I think it was about two years ago that I really realized that I wanted to learn to love myself fully. I had noticed this term being said many times, but I wasn’t really sure how to go about it, and I definitely heard my inner dialogue being very self-critical most of the time. This is the third part of a series where I share and unravel what helped me along on my journey towards self-love.
Ingredients: a romance - anxiety attack - compassionate friends
Nothing has been able to bring out my insecurities like intimate relationships with men – especially the whole part where it’s appearing and building up, and you don’t really know where it’s going. It taps into the core insecurities around being lovable and worthy. And I’ve felt how it triggers all these sides in myself that I’d rather not have.
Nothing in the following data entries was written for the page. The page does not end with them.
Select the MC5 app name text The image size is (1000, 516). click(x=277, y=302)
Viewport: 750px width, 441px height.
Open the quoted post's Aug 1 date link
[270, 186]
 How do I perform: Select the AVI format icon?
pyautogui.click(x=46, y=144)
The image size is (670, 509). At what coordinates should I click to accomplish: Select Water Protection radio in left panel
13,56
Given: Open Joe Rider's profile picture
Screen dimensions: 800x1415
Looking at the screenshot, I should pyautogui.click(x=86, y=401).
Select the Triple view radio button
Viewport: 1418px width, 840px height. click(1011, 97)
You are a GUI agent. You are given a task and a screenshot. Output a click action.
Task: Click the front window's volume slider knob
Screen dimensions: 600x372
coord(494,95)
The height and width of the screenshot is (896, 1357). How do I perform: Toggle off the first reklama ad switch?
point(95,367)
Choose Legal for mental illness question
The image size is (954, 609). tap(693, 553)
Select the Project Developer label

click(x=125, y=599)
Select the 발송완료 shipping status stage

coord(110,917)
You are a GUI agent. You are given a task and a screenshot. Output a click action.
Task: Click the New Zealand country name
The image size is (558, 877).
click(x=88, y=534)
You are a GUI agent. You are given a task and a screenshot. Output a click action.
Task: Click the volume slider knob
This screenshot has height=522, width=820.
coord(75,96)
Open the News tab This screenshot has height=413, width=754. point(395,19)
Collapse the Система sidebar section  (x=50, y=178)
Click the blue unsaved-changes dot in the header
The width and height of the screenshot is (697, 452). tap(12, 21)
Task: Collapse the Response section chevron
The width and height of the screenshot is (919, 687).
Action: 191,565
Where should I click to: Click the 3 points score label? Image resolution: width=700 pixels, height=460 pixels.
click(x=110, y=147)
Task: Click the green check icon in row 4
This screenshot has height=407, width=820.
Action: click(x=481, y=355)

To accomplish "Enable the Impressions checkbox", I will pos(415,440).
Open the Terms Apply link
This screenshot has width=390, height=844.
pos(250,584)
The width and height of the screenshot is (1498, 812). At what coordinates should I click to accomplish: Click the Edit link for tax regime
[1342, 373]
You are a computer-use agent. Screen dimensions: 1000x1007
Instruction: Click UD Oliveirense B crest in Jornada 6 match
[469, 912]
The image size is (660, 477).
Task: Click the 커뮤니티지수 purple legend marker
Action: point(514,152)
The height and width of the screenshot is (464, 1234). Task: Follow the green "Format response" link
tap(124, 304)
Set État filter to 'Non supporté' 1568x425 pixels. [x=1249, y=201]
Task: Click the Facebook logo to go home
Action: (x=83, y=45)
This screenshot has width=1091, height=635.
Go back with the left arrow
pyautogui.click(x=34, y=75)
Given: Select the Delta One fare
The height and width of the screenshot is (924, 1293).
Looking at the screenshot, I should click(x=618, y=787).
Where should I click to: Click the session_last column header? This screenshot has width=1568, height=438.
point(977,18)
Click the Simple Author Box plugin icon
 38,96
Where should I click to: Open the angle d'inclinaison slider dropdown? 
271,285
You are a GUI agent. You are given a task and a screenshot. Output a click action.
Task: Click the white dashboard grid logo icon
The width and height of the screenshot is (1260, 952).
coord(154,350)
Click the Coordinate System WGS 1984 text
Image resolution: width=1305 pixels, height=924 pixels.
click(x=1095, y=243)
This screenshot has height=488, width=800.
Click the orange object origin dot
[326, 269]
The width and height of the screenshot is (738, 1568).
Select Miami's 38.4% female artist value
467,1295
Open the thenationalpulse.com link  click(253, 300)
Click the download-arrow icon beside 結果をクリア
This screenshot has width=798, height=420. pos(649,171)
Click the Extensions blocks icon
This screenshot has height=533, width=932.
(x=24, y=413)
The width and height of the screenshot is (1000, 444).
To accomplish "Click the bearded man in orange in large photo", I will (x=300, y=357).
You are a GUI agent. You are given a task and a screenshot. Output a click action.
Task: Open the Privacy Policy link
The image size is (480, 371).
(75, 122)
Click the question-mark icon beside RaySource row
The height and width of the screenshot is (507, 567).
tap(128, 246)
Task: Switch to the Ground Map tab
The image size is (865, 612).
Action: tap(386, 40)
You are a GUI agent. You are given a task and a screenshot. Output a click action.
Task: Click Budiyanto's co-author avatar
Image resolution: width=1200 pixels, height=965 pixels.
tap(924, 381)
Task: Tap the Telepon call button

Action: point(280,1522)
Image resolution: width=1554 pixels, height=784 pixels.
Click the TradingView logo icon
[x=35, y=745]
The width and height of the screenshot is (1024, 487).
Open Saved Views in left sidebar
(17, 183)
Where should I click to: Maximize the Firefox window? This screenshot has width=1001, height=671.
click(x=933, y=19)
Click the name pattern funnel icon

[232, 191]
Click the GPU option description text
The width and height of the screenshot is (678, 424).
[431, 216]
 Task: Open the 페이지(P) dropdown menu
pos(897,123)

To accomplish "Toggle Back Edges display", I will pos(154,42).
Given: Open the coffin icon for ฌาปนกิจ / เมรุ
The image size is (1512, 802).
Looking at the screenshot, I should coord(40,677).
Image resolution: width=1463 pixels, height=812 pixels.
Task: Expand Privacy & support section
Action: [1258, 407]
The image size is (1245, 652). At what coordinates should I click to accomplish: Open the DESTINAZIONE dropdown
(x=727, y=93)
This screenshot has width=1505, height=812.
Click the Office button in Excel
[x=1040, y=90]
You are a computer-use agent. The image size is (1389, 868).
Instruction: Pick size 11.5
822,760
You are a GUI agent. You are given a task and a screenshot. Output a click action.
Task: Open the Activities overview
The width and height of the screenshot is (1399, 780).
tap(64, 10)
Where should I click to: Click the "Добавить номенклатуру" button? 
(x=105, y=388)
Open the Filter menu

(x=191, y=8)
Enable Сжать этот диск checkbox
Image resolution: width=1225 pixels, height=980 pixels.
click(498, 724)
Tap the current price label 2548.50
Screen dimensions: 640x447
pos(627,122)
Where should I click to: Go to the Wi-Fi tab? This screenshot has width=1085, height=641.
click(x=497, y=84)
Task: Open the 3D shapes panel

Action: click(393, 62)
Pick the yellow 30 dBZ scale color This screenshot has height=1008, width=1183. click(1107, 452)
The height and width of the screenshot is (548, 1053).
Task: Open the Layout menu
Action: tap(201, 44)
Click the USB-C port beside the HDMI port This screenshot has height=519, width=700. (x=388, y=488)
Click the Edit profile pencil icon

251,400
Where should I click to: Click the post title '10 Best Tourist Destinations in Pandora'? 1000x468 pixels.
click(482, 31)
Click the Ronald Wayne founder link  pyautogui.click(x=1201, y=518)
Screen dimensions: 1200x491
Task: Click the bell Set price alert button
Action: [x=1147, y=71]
Last year I found myself in one of these intimate relations. After having dived fully and fast into it; opening my heart and being vulnerable, we parted, and it was not sure when, where, or if we would reconnect again. Part of me was really insecure about the whole thing, and another part of me just wanted to control the future and have a fixed guarantee of the outcome. I’m sure you know though that there are never any guarantees in life!
My close friends will attest to how emotionally affected I was, but what was causing me even more suffering was that I was having a really hard time accepting the emotions it brought up. In terms of self-love you might feel great love towards yourself when you are happy, successful and on top of things, but what happens when you feel sad, needy, lonely, anxious or jealous?
I basically rejected these feelings and told myself that I shouldn’t feel like this. Saying to myself ‘oh it’s ridiculous that I’m feeling like this’ or ‘I’m not a teenager anymore, why am I freaking out about this?’ and so on.
Then one night I woke up with my heart pounding like mad and my whole body feeling tense with a strong sensation of anxiety. I had a mild anxiety attack. In retrospect, I believe this was partly because I tried to suppress the emotions, but they needed to come out some way or another. What helped me that night was my mindfulness practice enabling me to stay aware and breathe deeply while the anxiety was racing through my body.
The incident sparked several conversations with my friends – quite a few of them having experienced anxiety themselves. What became clear to me was that even thought I saw myself as being in touch with my emotions and not afraid to express them, I realized that I really didn’t accept certain parts of myself. I began to look at and try to understand how I could start to embrace myself fully.
My beautiful friend Laurence shared how she holds herself as if she were a small child when she experiences anxiety, and how she meets the emotions with compassion and care. I loved the sound of this! It made so much sense: if we take a step back and see ourselves as the vulnerable child we have all been (and still are deep inside), then it becomes clear how violent it can seem to try to push away our emotions.
Not long after I listened to a talk by the inspiring Buddhist teacher Tara Brach. In her talk she sheds light on the layer of self-judgment and self-aversion that often accompanies our strong emotions. She suggests that by befriending the emotions – even including our resistance – we can truly meet ourselves with love and compassion.
I started practicing to meet myself with compassion whenever I would feel ‘negative emotions’. I would basically put a hand on my heart, breathe deeply, and say to myself ‘I love you with your sadness’ or ‘I love you with your loneliness’ or ‘I love you with your anxiety’ or whatever emotion that came up.
Slowly by doing it regularly the self-judgment began to disappear when I was taken on an emotional ride. The practice allows the emotions to pass through, without attaching to them – neither with aversion nor desire. And the emotions? – oh they do still surface – but I feel much more compassionate towards myself now. I think that if we can embrace and love ourselves even when we are triggered then that is another step towards a true and deep self-love.